À quelques heures de la signature de l’accord de paix entre la République démocratique du Congo et le Rwanda, prévue ce jeudi 4 décembre à Washington, le président Félix Tshisekedi a tenu à faire une mise au point.
“L’accord à signer ne sera mis en œuvre qu’une fois que le Rwanda aura totalement retiré ses forces du territoire de la RDC, et ça, c’est indiscutable”, a prévenu le chef de l’État congolais.
Cette déclaration intervient alors que les tensions entre Kinshasa et Kigali sont restées vives ces dernières années, avec notamment l’implication présumée du Rwanda dans le conflit à l’est de la RDC.
Pour Félix Tshisekedi, la condition sine qua non de la mise en œuvre de cet accord historique est donc le retrait complet des troupes rwandaises du sol congolais.
“Nous ne signerons pas un chèque en blanc.
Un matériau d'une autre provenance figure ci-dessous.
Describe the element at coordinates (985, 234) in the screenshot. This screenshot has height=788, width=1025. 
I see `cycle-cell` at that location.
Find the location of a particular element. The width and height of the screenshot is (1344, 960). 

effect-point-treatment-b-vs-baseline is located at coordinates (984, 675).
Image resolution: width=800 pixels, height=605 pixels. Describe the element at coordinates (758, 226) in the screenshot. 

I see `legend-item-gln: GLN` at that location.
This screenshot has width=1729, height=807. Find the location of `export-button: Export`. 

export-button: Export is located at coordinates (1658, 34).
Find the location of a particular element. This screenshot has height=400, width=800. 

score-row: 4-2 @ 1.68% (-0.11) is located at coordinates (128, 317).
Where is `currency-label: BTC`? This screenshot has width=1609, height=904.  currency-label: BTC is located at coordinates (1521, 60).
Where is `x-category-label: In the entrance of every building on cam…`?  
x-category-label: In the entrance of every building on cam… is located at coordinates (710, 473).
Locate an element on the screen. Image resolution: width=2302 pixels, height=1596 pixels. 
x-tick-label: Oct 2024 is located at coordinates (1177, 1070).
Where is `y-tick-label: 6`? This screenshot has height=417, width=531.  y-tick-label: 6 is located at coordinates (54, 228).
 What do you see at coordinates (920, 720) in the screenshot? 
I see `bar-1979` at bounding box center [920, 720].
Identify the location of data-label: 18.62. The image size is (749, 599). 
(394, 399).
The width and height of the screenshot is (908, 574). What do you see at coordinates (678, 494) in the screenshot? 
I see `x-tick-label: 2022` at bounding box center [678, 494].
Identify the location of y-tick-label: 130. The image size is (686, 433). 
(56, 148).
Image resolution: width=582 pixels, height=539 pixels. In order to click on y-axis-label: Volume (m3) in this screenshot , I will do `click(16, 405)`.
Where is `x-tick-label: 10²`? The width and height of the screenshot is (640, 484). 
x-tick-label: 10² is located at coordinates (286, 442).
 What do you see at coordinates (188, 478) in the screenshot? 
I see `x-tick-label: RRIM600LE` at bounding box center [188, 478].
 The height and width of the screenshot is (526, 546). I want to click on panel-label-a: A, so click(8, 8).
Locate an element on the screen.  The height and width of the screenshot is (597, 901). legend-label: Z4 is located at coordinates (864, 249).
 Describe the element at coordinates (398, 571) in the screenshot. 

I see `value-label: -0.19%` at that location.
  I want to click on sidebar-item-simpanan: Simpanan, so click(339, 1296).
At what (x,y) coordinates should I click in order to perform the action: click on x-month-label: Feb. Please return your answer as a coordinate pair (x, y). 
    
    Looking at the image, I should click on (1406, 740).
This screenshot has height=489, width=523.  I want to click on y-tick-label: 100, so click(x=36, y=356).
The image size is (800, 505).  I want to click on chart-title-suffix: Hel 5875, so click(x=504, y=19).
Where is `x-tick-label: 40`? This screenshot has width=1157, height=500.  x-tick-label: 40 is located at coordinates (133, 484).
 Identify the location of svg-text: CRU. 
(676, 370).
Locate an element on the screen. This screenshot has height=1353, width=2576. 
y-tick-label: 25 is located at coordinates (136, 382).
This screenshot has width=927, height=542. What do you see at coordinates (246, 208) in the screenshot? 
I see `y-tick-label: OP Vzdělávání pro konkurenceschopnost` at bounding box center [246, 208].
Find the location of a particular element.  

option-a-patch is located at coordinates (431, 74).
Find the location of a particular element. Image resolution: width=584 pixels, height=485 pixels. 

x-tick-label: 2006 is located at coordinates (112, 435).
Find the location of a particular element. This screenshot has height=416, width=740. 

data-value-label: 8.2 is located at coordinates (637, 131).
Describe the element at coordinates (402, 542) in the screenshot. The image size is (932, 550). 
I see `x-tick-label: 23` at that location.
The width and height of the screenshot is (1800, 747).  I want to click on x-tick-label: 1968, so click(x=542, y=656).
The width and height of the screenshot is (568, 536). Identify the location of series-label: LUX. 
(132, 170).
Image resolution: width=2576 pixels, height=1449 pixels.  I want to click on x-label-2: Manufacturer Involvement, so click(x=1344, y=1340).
Le Rwanda doit d’abord se retirer totalement avant que nous puissions aller de l’avant”, a-t-il martelé.
Cette position ferme du président congolais témoigne de la méfiance qui subsiste malgré les efforts de normalisation des relations entre les deux pays voisins.
L’enjeu de cette signature à la Maison Blanche sera donc de trouver un équilibre entre la volonté de paix et de coopération, tout en garantissant le respect de la souveraineté et de l’intégrité territoriale de la RDC.
Les prochaines semaines seront déterminantes pour s’assurer de la mise en œuvre effective de cet accord, qui doit permettre de stabiliser durablement la région des Grands Lacs.